Nós o saudamos. Ele nos disse olá de volta, e mostrou a caixa. Eu disse que não queria comprar. Ele disse, "Não, pode levar. É meu presente pra você."

Levamos a caixa de chocolate com morango. Eu que, pouco tempo atrás, nem lhe dava o direito à palavra. Agora tinha ganho das mãos dele um presente. Presente das mãos de um ser-humano digno de existir, conversar e presentear outras pessoas.
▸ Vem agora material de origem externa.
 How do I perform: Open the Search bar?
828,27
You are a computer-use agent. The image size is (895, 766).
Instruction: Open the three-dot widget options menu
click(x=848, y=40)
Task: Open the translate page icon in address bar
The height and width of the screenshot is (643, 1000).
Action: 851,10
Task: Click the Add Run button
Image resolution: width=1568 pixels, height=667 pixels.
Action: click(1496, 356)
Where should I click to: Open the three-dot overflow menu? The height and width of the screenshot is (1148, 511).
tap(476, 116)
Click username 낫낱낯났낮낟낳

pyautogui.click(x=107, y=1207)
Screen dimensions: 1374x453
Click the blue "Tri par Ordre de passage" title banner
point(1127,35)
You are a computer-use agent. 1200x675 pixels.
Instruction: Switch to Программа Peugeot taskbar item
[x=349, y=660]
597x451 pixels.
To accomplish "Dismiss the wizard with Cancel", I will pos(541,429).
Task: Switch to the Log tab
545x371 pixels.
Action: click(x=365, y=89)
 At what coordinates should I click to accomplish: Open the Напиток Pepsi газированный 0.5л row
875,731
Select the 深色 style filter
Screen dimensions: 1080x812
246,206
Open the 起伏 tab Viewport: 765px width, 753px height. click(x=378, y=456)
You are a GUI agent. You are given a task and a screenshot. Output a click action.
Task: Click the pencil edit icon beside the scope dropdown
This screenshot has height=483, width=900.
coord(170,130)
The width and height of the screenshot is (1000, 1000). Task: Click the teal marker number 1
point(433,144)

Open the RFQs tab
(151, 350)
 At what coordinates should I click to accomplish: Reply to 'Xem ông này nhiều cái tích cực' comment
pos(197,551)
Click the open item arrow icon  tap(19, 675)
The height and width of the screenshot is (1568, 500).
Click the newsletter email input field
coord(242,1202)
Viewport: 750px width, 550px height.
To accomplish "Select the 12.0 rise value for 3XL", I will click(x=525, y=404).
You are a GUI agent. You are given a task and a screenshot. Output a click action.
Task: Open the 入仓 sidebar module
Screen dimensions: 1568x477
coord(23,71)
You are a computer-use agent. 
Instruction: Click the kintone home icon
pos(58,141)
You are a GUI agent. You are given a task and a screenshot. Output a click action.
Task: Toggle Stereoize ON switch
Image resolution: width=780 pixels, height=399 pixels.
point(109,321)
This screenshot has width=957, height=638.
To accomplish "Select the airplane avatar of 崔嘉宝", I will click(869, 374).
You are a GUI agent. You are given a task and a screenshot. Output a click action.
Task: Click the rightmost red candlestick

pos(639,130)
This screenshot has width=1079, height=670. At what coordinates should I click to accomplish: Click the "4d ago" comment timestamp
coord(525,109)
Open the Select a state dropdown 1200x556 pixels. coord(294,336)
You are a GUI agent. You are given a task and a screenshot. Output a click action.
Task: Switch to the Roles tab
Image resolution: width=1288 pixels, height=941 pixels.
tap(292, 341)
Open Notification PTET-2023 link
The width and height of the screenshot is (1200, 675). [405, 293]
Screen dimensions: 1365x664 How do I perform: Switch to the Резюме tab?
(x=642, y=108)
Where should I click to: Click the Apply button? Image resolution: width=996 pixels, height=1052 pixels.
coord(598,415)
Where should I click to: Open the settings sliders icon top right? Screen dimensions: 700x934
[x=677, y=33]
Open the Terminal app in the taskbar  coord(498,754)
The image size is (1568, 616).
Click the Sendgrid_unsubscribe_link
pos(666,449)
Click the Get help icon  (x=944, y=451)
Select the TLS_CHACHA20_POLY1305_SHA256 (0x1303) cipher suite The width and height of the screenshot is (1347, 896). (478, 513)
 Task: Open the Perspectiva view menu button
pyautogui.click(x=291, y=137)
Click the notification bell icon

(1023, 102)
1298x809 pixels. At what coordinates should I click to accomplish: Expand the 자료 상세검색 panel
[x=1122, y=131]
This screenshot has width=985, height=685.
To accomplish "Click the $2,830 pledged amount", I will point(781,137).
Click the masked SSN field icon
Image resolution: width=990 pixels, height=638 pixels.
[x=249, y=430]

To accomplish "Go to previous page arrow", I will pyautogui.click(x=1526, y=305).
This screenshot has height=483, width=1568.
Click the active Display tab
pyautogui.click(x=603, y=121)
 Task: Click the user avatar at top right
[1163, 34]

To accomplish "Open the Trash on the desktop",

Obrigado, José Wellington.
O presente maior é doce e prazeroso como o chocolate.
O presente maior é tirar esse ranço amargo e repulsivo da boca.
Amargura de quem, por vezes, não sabe reconhecer um semelhante.

8 comentários:

Anônimo disse...

Boa, Drei! Só emoções. Porra, não sei se é o final de ano, mas ando completamente emotivo nesse últimos dias. Tô lendo seu blog no trabalho e quase chorei com essa história. E também foi bom demais ver seu trabalho ilustrando o post. Quantas emoções. Lembro nitidamente de quando você o fez. Já faz mais de dez anos... surreal. Você não pode largar essa veia artística. Só pra te estimular, um dos meus quadros favoritos e que mais me fez pensar sobre as possibilidades da arte - sobre o processo incrível que é misturar as tintas e produzir representações - é aquele seu quadro inspirado no The Night café do Van Gogh, só que com o bar fechando, as cadeiras em cima das mesas...

Anônimo disse...

Querido Dezito,
Ia dizer o mesmo que Cristiano. Não sei se é a época, ou a saudades que aperta do Touro, mas fiquei muito emocionada com essa história, e, ao contrário do Cristiano , eu chorei. Chorei para valer. Chorei de emoção por ver quanto é grande sua sensibilidade.Que ser iluminado vc é.
Na verdade, eu já conhecia esta história,mas a facilidade que vc tem de colocar em palavras uma simples história,mas tão grandiosa, é surpreendente.Sabe, Dé, eu trabalho tanto com essa população que chega a ser quase mendiga e ainda com um plus, teem um filho deficiente, que isso entrou na rotina de minha vida, mas...eu faço o outro lado, dou um pouco de dignidade a essa criança, e a essas familias, dando o mínimo que seja de bem estar e melhorando a qualidade de vida desta criança. É absolutamente lindo o seu gesto. Eu te amo.
Obs. o quadro eu lembro também e ainda acho que vc devia seguir, nem que seja por hobby, esta veia artística( tal qual disse meu querido Cristiano). BJ

Anônimo disse...

Até eu chorei! E olha que eu presenciei a cena!! Não precisa ir muito longe para perceber a exclusão, o descaso, a falta de compaixão. Costumo perceber os trocadores nos ônibus. É raro encontrar alguém que diga "boa tarde", "boa noite", "obrigada". As pessoas simplesmente entregam o dinheiro e passam reto. Como assim?? é um ser humano que está na sua frente! Esse é só um exemplo. Tem ainda aqueles que distribuem panfletos na rua, o entregador de pizza e muitos outros. Enfim, falta mais do que educação. Acho que falta amor mesmo.

bjs

Anônimo disse...

Que fofura, Meu Deus.

Unknown disse...

Dé, outro dia uma cena com um mendigo tb me marcou. O cara, visivelmente bêbado, tentava entrar num pé-sujo em Ipanema às 10 da manhã. O funcionário do boteco impediu a entrada do mendigo. Da rua, ele gritou:"eu não ia pedir nada não. Eu tenho dinheiro. Eu ia comprar. Olha aqui", e abriu a mão para mostrar uns trocados. Eu pensei: uma vez q vc vira mendigo, não tem mais volta. É viver marginal para sempre. Triste. Bateu aquela culpa.

Anônimo disse...

Oi, 1ª vez aqui no bloq, achei seu link no Dois Cliques e vim espiar... Assim como todo mundo que comentou esse post meu olho encheu d'água. Parabéns pelos textos. Volto mais vezes.

André B. disse...

Muito obrigado,

espero que volte mesmo!

E curta!

Rach disse...

nada como ter o dom da palavra. pra poucos, pra poucos.

posso dar uma dica pra vc e pra claire? leiam o livro "a vida que ninguém vê", da eliane brum. o título já diz tudo. vocês vão gostar.